Ici, on acquitte plus qu'ailleurs
En Corse, le taux d'acquittements est longtemps resté très largement supérieur à la moyenne nationale. Ainsi, dans les 140 affaires criminelles jugées entre 1988 et 1998, 21,3% des accusés ont été déclarés non coupables contre... 4,97% pour l'ensemble du territoire national. Ces dernières années, les acquittements se sont faits plus rares sur l'île. Reste qu'il est possible de «dépayser» un procès «dans l'intérêt d'une bonne administration de la justice». Une formulation volontairement vague.

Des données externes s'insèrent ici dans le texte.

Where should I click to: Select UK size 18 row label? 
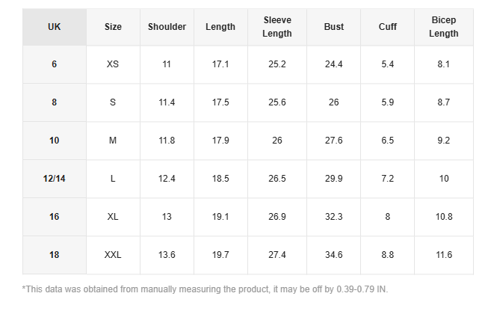(x=55, y=255)
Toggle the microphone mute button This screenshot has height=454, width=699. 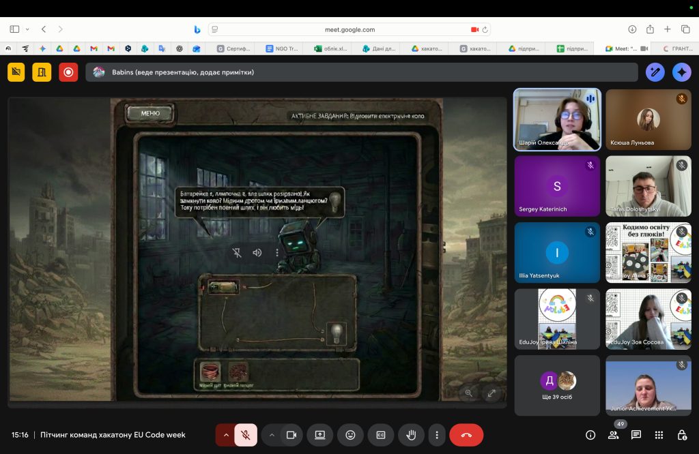tap(246, 435)
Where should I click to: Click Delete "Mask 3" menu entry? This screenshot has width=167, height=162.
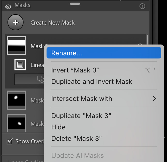click(77, 138)
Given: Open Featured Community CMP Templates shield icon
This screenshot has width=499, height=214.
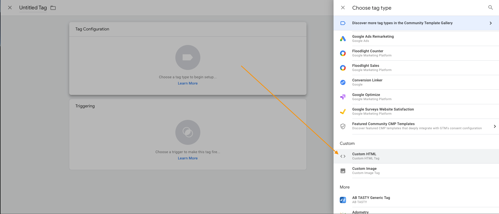Looking at the screenshot, I should click(x=343, y=126).
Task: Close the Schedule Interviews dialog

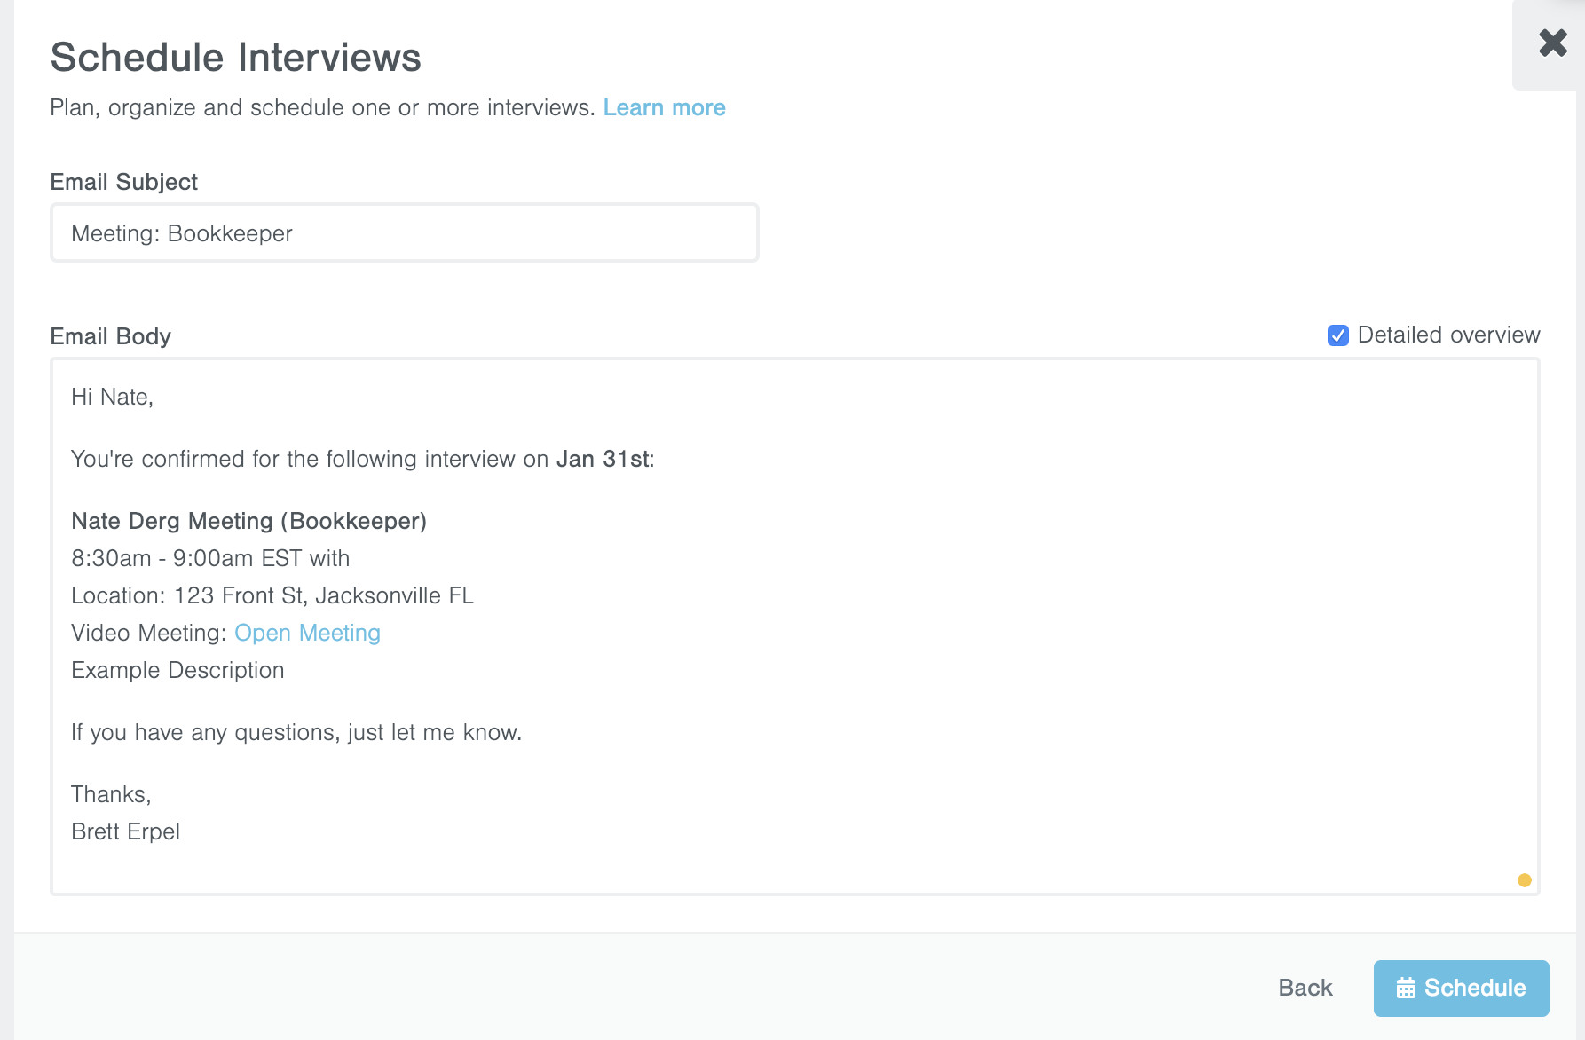Action: [1552, 43]
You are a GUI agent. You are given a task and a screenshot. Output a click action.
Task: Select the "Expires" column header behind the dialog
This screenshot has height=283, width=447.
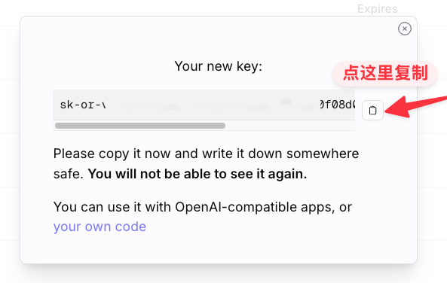377,9
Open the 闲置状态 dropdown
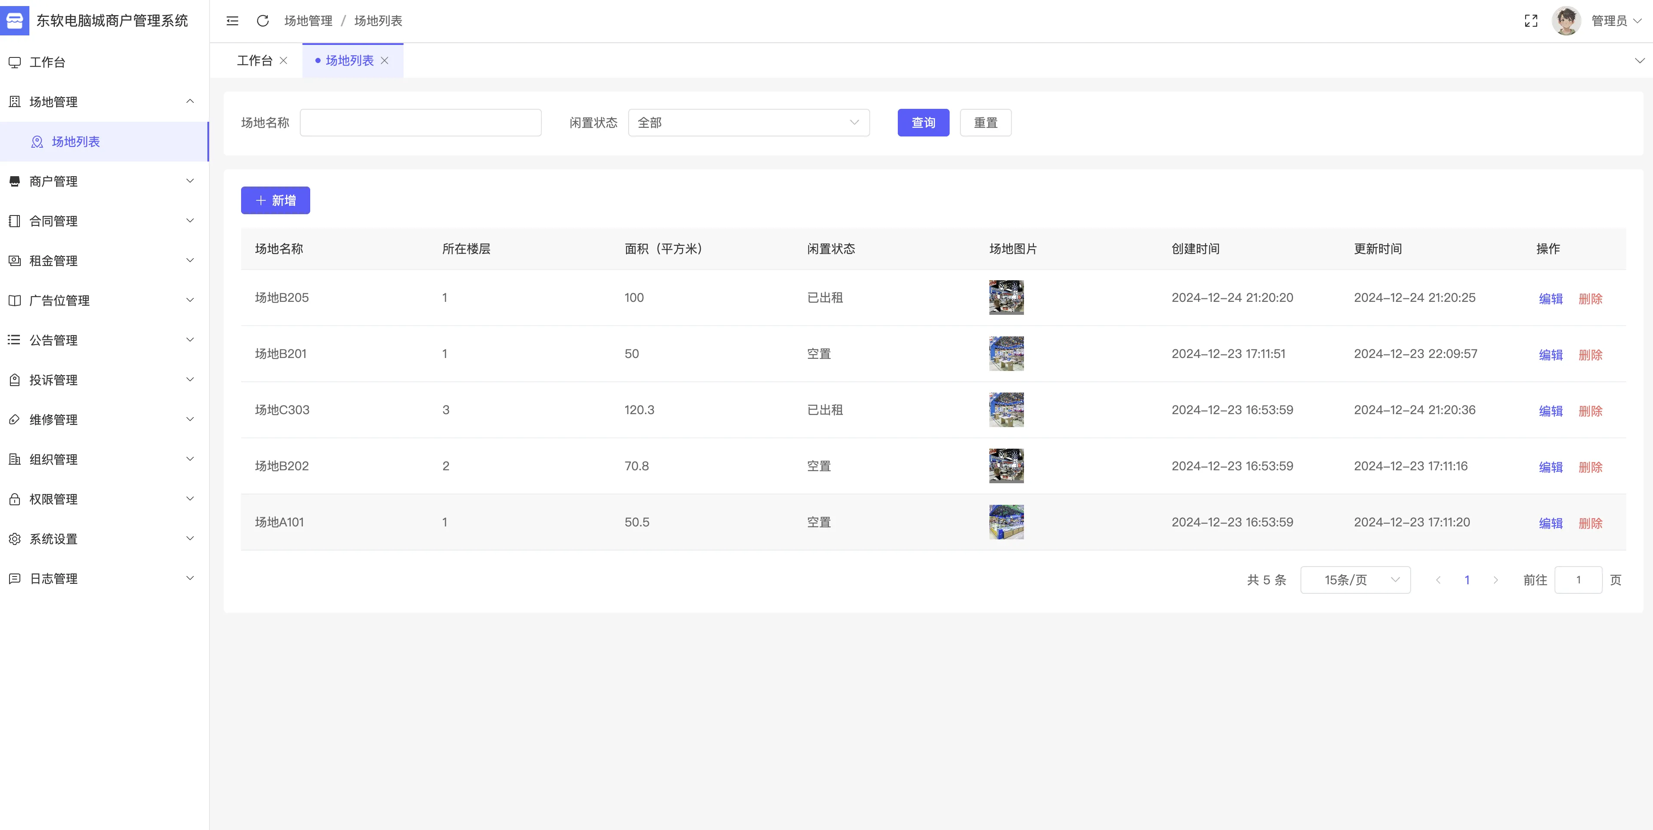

Le procureur général peut, par exemple, invoquer des «troubles sérieux à l'ordre public». En Corse, la procédure est finalement peu utilisée dans les affaires de droit commun (les dossiers terroristes sont, eux, systématiquement instruits et jugés à Paris). Entre 1988 et 1998, 8 procédures criminelles seulement ont ainsi été renvoyées vers une juridiction du continent pour y être jugées, ce qui représente 5,4% de l'ensemble des affaires. Le parquet général de Bastia avait choisi de ne pas dépayser le dossier Garelli. Le garde des Sceaux, Dominique Perben, a indiqué que le procureur général de Bastia envisageait de faire appel et de demander, cette fois, le dépaysement.